Cervical Sprain

ExitCare ImageA cervical sprain is when the tissues (ligaments) that hold the neck bones in place stretch or tear.

HOME CARE

  • Put ice on the injured area.

  • Put ice in a plastic bag.

  • Place a towel between your skin and the bag.

  • Leave the ice on for 15–20 minutes, 3–4 times a day.

  • You may have been given a collar to wear. This collar keeps your neck from moving while you heal.

  • Do not take the collar off unless told by your doctor.

  • If you have long hair, keep it outside of the collar.

  • Ask your doctor before changing the position of your collar. You may need to change its position over time to make it more comfortable.

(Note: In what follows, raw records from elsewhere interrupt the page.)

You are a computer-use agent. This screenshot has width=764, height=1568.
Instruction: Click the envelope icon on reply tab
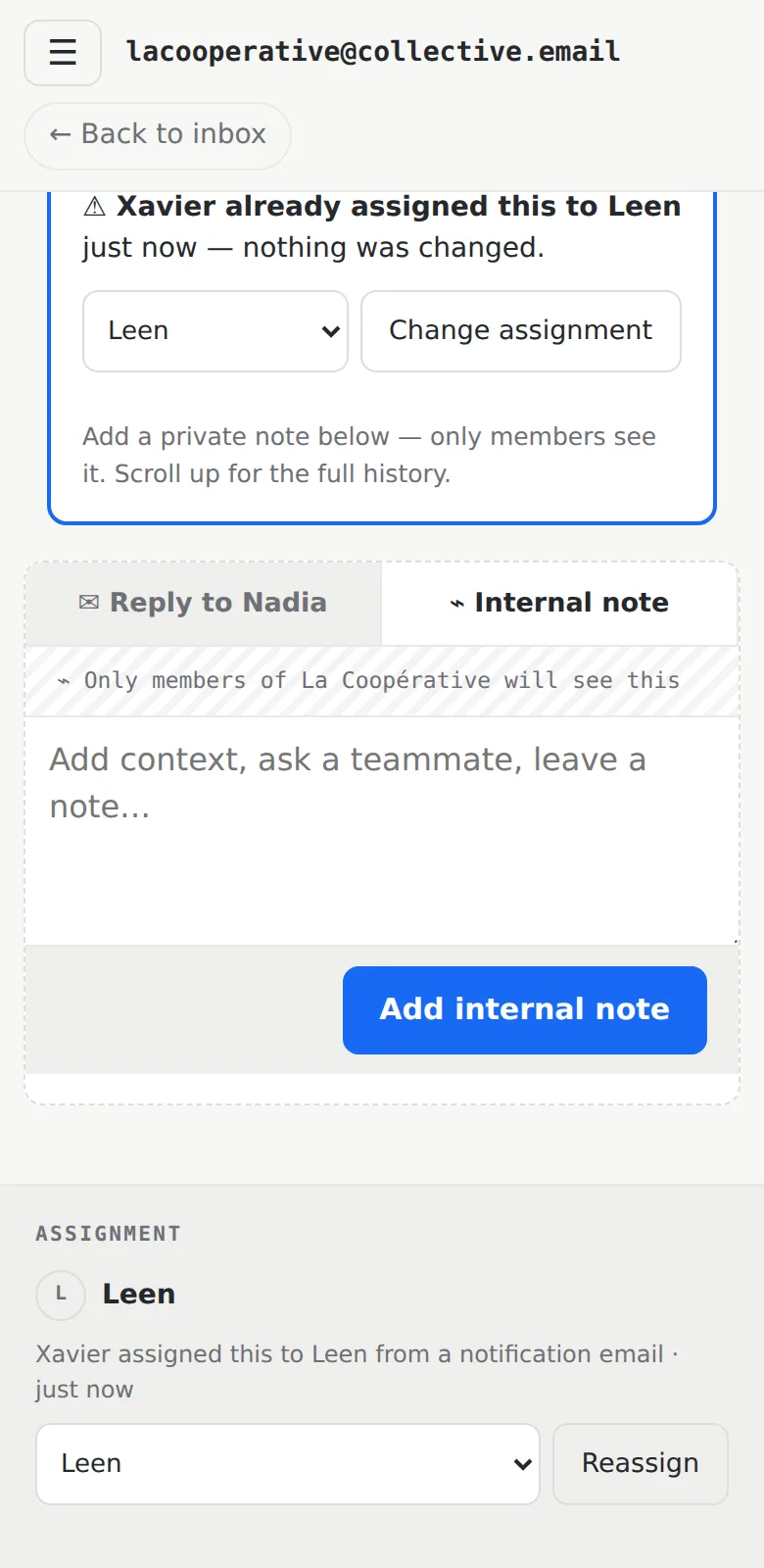tap(89, 603)
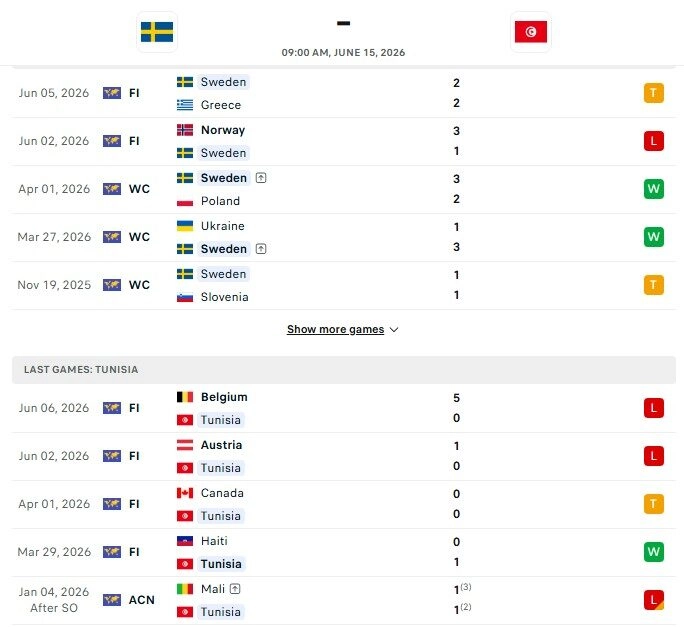684x627 pixels.
Task: Click green W badge for Ukraine match
Action: pos(653,237)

  • If you are allowed to take off the collar for cleaning or bathing, follow your doctor's instructions on how to do it safely.

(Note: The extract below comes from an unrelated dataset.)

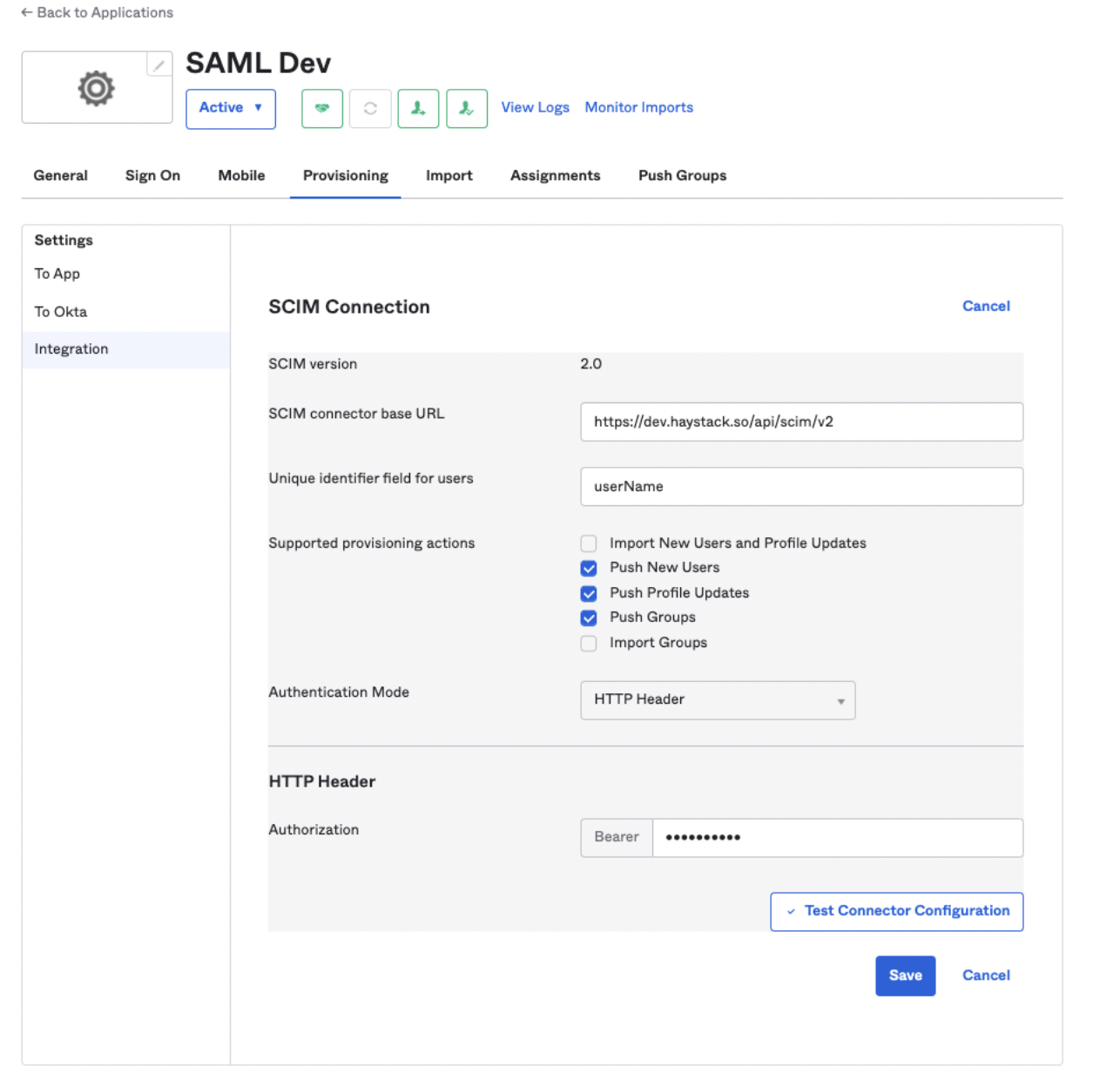Open the Push Groups tab
Viewport: 1120px width, 1080px height.
point(682,175)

  • Keep your collar clean by wiping it with mild soap and water. Dry it completely. If the collar has removable pads, remove them every 1–2 days to hand wash them with soap and water. Allow them to air dry. They should be dry before you wear them in the collar.

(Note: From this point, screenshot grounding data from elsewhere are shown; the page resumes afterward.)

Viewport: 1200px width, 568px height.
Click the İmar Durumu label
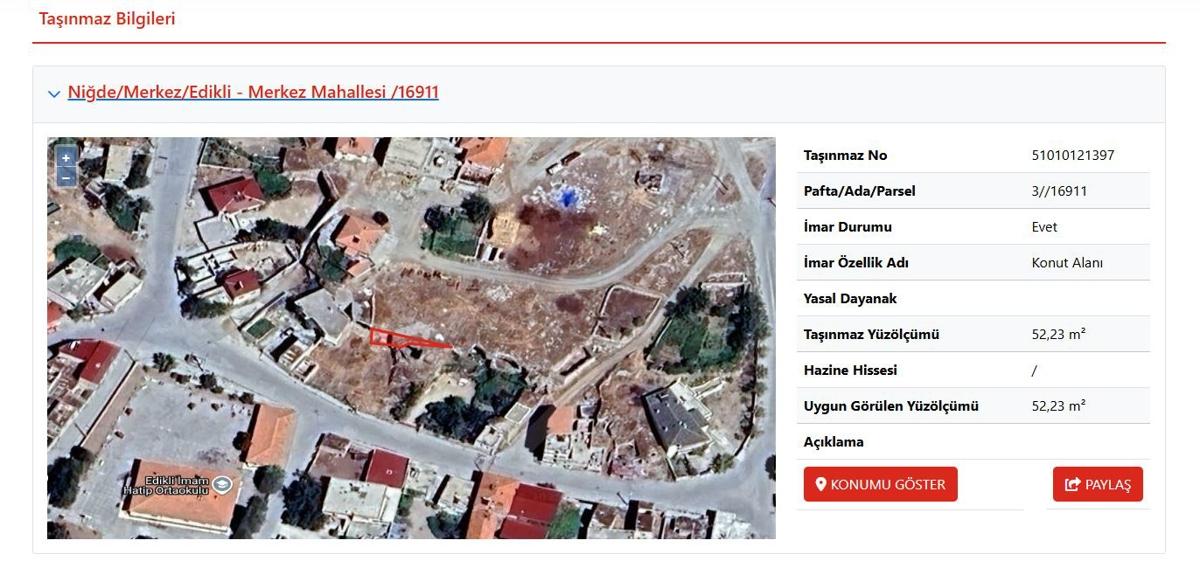click(847, 227)
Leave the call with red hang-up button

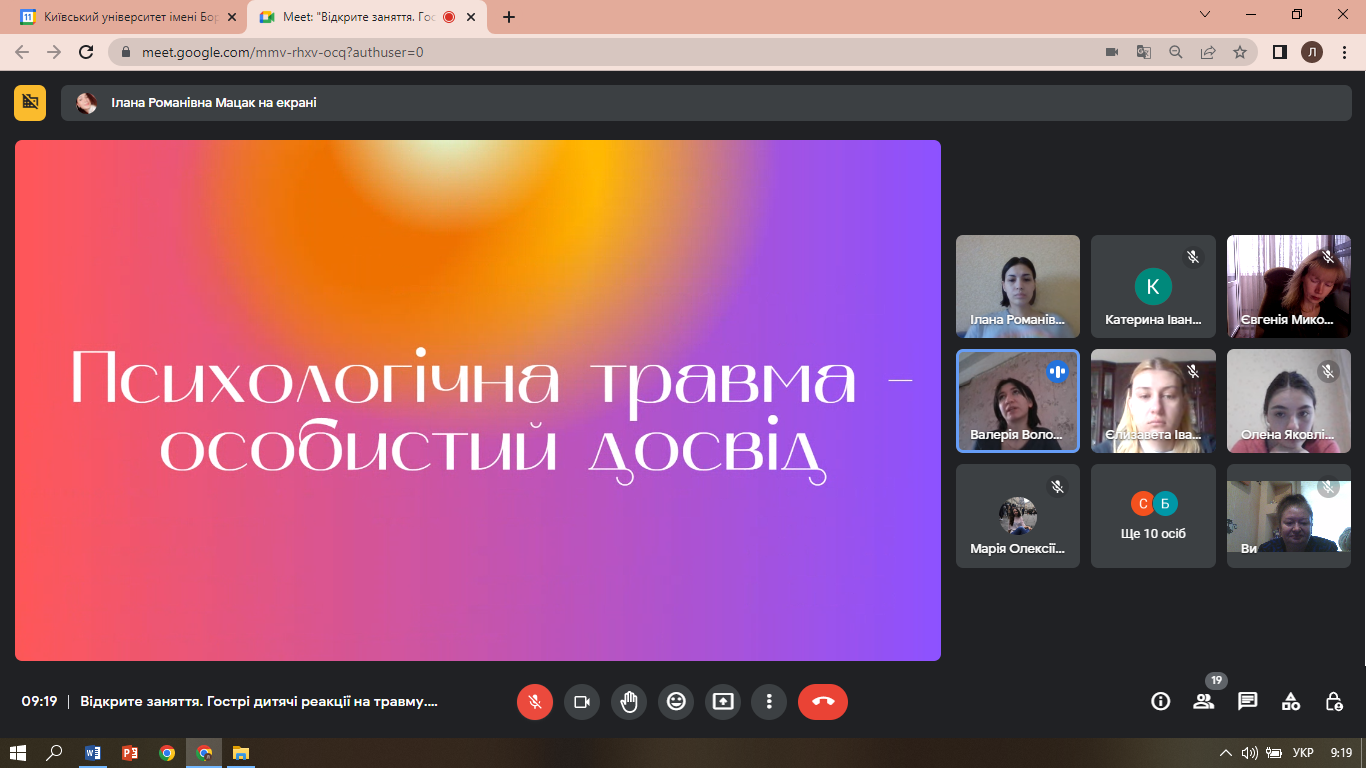pos(823,702)
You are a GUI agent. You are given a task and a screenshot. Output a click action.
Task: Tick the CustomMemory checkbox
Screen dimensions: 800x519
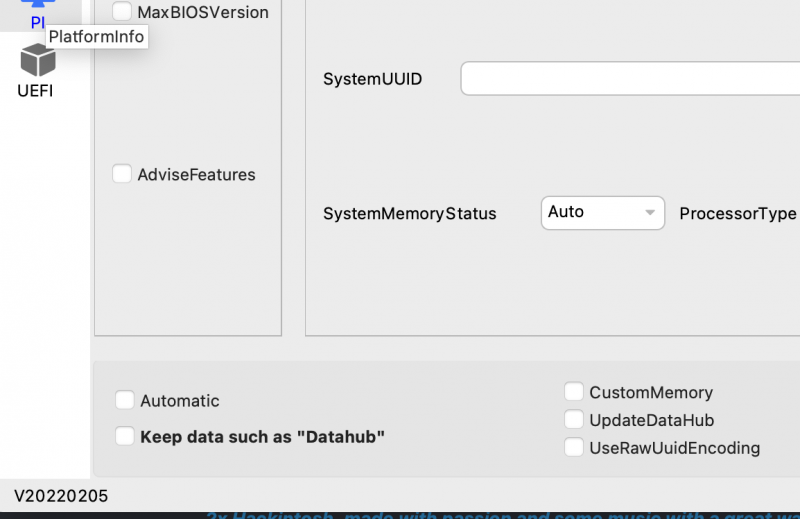point(574,392)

  • Do not drive while wearing the collar.

  • Only take medicine as told by your doctor.

  • Keep all doctor visits as told.

  • Keep all physical therapy visits as told.

  • Adjust your work station so that you have good posture while you work.

  • Avoid positions and activities that make your problems worse.

  • Warm up and stretch before being active.

GET HELP IF:

  • Your pain is not controlled with medicine.

  • You cannot take less pain medicine over time as planned.

  • Your activity level does not improve as expected.

GET HELP RIGHT AWAY IF:

  • You are bleeding.

  • Your stomach is upset.

  • You have an allergic reaction to your medicine.

  • You develop new problems that you cannot explain.

  • You lose feeling (become numb) or you cannot move any part of your body (paralysis).

  • You have tingling or weakness in any part of your body.

  • Your symptoms get worse. Symptoms include:

  • Pain, soreness, stiffness, puffiness (swelling), or a burning feeling in your neck.

  • Pain when your neck is touched.

  • Shoulder or upper back pain.

  • Limited ability to move your neck.

  • Headache.

  • Dizziness.

  • Your hands or arms feel week, lose feeling, or tingle.

  • Muscle spasms.

  • Difficulty swallowing or chewing.

MAKE SURE YOU:

  • Understand these instructions.

  • Will watch your condition.

  • Will get help right away if you are not doing well or get worse.